Start of RECORDS FOR THE TASK

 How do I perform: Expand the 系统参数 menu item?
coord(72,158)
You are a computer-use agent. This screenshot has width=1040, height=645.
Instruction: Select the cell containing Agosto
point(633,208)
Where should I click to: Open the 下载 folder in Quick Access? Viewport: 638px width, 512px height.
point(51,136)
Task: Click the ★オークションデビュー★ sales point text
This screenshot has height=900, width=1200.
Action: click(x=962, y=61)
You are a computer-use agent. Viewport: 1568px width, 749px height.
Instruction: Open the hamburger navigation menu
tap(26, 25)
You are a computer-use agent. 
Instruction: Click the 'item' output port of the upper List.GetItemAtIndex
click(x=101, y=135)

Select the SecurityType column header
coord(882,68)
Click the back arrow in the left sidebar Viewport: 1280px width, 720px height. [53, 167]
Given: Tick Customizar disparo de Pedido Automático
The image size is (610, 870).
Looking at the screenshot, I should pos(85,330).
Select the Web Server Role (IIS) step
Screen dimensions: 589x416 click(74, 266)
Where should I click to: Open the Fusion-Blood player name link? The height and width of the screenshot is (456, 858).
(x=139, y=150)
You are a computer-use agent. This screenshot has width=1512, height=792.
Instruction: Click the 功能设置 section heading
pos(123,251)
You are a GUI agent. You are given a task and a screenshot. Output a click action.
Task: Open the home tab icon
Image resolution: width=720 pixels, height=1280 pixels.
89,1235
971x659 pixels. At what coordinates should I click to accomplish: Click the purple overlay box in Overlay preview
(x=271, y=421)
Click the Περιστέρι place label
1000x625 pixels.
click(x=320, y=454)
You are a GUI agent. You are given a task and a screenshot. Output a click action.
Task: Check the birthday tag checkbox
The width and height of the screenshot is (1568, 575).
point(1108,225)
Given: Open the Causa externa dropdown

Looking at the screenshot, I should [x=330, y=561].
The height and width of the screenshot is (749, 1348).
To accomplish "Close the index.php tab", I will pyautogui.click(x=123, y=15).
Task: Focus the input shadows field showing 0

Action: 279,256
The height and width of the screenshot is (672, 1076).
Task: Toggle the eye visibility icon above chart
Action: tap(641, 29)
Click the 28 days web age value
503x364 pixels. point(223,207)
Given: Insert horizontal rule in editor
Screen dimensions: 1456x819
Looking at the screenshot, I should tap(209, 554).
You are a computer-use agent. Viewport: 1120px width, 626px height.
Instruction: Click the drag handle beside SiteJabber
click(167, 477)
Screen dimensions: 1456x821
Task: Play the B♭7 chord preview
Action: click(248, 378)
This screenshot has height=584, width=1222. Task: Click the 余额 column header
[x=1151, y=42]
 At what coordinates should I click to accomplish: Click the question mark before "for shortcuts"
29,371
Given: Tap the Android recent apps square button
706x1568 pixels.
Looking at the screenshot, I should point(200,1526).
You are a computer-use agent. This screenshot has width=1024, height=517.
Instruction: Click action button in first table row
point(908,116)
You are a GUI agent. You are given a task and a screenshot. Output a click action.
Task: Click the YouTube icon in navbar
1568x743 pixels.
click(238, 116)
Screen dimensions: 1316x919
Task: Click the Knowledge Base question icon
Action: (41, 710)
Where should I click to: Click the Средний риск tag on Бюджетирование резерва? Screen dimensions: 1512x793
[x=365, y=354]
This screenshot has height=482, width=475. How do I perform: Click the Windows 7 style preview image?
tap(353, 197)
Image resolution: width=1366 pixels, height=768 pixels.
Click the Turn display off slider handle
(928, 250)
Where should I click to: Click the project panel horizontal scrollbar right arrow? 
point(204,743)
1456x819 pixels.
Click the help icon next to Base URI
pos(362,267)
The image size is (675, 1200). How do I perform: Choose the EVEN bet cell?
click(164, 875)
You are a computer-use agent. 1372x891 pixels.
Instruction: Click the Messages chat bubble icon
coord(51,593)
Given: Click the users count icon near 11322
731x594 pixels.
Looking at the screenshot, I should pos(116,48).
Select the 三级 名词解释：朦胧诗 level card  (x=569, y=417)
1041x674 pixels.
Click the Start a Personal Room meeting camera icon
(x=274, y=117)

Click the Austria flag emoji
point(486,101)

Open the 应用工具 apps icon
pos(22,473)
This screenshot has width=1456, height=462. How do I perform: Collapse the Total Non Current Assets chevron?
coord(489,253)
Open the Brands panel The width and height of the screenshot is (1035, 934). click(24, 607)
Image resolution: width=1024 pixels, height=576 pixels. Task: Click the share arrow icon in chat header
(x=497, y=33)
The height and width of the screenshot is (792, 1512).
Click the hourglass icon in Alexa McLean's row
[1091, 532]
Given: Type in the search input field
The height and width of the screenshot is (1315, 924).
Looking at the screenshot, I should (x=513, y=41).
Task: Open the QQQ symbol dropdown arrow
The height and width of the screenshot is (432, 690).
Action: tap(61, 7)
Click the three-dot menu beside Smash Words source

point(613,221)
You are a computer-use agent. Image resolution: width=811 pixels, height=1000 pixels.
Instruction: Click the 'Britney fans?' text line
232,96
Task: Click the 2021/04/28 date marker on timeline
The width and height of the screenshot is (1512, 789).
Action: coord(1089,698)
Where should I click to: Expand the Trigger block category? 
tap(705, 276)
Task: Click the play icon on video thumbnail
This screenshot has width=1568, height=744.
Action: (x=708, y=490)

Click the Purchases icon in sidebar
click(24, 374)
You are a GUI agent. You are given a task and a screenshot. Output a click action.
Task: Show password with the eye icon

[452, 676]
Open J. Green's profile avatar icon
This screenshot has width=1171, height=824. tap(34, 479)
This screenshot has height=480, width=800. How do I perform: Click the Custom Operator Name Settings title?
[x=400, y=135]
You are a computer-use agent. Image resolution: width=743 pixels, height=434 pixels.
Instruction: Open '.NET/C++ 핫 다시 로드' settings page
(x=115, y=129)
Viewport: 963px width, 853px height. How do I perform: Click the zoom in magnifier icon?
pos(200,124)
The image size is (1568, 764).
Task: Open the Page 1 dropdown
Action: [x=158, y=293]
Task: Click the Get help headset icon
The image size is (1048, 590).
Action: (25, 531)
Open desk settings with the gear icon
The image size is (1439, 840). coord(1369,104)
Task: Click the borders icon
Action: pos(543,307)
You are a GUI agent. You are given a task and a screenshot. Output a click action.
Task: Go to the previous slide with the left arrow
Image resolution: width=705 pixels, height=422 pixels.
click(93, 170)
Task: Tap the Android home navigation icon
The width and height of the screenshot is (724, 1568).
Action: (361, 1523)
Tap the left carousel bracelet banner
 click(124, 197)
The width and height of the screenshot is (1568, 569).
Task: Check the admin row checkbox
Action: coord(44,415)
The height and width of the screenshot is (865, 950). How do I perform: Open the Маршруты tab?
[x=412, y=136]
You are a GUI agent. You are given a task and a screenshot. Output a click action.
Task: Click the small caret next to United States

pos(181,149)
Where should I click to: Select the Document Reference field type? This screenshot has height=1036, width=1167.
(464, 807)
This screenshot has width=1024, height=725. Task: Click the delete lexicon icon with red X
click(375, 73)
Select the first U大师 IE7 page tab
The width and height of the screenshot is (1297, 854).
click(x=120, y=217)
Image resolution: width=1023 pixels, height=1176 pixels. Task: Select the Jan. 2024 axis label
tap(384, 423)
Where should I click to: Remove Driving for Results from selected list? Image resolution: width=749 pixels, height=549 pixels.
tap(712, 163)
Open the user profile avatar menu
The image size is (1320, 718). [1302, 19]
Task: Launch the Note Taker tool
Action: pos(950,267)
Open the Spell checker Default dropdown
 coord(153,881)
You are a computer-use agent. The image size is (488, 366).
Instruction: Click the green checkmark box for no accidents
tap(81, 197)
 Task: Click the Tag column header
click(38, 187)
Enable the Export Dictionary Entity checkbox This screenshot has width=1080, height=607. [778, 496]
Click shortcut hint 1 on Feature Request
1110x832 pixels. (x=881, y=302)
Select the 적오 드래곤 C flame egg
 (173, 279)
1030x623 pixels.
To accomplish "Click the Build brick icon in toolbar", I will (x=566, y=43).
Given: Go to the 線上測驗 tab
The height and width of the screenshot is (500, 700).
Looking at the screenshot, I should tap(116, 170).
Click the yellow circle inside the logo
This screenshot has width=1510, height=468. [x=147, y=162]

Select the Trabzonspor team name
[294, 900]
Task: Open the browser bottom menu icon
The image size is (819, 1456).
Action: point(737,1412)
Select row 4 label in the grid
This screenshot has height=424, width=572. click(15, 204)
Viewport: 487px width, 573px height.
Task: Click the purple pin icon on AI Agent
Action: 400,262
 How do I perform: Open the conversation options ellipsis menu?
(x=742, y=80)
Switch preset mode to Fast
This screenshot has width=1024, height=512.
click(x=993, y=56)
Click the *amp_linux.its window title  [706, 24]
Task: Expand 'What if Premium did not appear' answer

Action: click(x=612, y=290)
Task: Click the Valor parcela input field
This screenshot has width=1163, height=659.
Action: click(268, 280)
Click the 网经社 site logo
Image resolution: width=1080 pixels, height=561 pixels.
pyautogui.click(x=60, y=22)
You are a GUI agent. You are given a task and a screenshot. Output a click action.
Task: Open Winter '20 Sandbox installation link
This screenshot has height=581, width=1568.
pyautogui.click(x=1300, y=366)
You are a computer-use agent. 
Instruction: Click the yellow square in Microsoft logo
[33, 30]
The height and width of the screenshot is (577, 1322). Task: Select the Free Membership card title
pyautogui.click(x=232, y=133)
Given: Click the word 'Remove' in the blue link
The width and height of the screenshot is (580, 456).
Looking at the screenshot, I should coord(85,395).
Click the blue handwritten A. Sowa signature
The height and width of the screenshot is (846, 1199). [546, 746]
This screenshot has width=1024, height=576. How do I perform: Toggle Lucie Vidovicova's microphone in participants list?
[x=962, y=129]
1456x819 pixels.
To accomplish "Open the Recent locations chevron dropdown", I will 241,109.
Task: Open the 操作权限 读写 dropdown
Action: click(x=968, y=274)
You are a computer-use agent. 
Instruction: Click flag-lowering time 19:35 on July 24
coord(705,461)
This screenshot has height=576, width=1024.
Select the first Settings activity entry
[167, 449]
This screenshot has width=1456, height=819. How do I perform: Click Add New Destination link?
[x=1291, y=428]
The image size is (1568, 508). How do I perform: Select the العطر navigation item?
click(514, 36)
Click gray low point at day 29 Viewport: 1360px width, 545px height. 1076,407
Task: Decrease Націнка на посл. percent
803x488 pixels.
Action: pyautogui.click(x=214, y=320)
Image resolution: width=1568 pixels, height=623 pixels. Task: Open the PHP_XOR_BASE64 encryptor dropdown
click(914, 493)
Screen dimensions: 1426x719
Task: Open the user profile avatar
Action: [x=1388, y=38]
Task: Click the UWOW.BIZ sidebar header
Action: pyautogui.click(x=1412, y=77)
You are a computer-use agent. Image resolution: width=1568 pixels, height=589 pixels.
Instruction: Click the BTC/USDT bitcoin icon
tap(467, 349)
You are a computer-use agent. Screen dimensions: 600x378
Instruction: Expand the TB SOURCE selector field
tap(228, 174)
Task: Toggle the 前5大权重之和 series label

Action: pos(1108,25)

End of RECORDS FOR THE TASK

◆ THE PROBLEM ◆
Recast the data above as a numbered list with blank lines left out, from the line with "You are a computer-use agent. The" up to and including the line with "Action: point(737,1412)".

◆ IN RESPONSE ◆
1. You are a computer-use agent. The image size is (488, 366).
2. Instruction: Click the green checkmark box for no accidents
3. tap(81, 197)
4.  Task: Click the Tag column header
5. click(38, 187)
6. Enable the Export Dictionary Entity checkbox This screenshot has width=1080, height=607. [778, 496]
7. Click shortcut hint 1 on Feature Request
8. 1110x832 pixels. (x=881, y=302)
9. Select the 적오 드래곤 C flame egg
10.  (173, 279)
11. 1030x623 pixels.
12. To accomplish "Click the Build brick icon in toolbar", I will (x=566, y=43).
13. Given: Go to the 線上測驗 tab
14. The height and width of the screenshot is (500, 700).
15. Looking at the screenshot, I should tap(116, 170).
16. Click the yellow circle inside the logo
17. This screenshot has width=1510, height=468. [x=147, y=162]
18. Select the Trabzonspor team name
19. [294, 900]
20. Task: Open the browser bottom menu icon
21. The image size is (819, 1456).
22. Action: point(737,1412)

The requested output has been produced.